今年、開館から24年目となる岡本太郎記念館。そこにはどのような世界が広がっているのか、どのような魅力があるのか、岡本太郎記念館事務局の川合衣里さんに話を聞いた。

 岡本太郎記念館は当初、岡本太郎の住居兼アトリエとして生活していた場所であり、岡本太郎の死後、仕事でもプライベートでも長きにわたってパートナーであった、岡本敏子が当時、「ここに来た人が刺激を受けて何か発信できるような場所にしたい」という信念を抱き、周囲の反対を押し切って改築を実行したそうだ。そして今でも当時のアトリエや応接間が残されている。応接間には岡本太郎が手掛けたティーセットをはじめとした小物や様々な形をした椅子が並べられ、手の形をした椅子の上には、岡本太郎、岡本敏子の2人の写真が飾られている。一方でアトリエには、名前すら付けられていない多くの油彩作品や床に飛び散った絵の具が残されている。さらには当時の使っていた筆やオリジナルの絵の具なども残されており、つい最近まで岡本太郎本人がその場にいて、作品を生み出していたのかと感じさせる。

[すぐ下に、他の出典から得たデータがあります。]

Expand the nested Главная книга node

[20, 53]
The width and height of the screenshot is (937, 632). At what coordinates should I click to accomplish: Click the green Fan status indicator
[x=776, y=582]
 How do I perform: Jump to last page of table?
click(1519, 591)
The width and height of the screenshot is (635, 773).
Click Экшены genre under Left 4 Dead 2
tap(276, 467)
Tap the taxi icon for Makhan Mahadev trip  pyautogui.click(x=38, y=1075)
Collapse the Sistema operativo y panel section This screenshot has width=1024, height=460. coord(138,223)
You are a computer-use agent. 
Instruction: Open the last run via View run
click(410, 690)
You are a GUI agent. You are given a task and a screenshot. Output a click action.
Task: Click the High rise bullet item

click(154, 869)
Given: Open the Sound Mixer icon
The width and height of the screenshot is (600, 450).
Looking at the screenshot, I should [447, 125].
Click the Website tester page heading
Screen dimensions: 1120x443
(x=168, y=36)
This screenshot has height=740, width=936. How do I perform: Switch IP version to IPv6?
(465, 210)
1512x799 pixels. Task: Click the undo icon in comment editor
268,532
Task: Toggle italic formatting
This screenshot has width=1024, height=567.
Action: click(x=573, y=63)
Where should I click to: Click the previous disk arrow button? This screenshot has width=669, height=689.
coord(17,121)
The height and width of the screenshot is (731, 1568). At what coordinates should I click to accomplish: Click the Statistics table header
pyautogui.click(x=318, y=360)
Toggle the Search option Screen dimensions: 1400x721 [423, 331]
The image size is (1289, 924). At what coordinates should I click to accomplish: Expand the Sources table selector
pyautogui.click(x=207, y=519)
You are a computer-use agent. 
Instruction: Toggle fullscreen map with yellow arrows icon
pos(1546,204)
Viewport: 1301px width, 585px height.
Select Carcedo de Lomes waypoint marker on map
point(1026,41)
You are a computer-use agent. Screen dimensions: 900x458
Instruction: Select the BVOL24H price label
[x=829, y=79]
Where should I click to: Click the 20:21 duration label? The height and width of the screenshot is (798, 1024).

 2階では企画展を行っており、11月20日まで「岡本太郎の1世紀」を開催している。当時の岡本太郎が雑誌のために描いた絵とそのドローイング、そしていくつかの油彩作品が展示されている。また別の部屋では映像での展示を行っており、『明日の神話』の制作過程と没後の再生プロジェクト、『太陽の塔』の内部とそこにある彫刻の再生プロジェクトを映している。

 最後に川合さんは「岡本太郎は油彩や建築、プロダクトといった多くの種類の作品を制作し、今も多くのパブリックアートが残っている。当時も今もあまりいないタイプの芸術家だろう」とし、「ぜひここに来て、岡本太郎の作品から溢れるエネルギーを、ガラス越しではなくそのままに感じ取ってほしい」と語った。

 岡本太郎記念館は徒歩で行く場合、表参道駅から7分ほどで行くことができる。本学からも東門を通れば、すぐに行くことが可能だ。講義の合間や講義の後に行ってみてはいかがだろうか。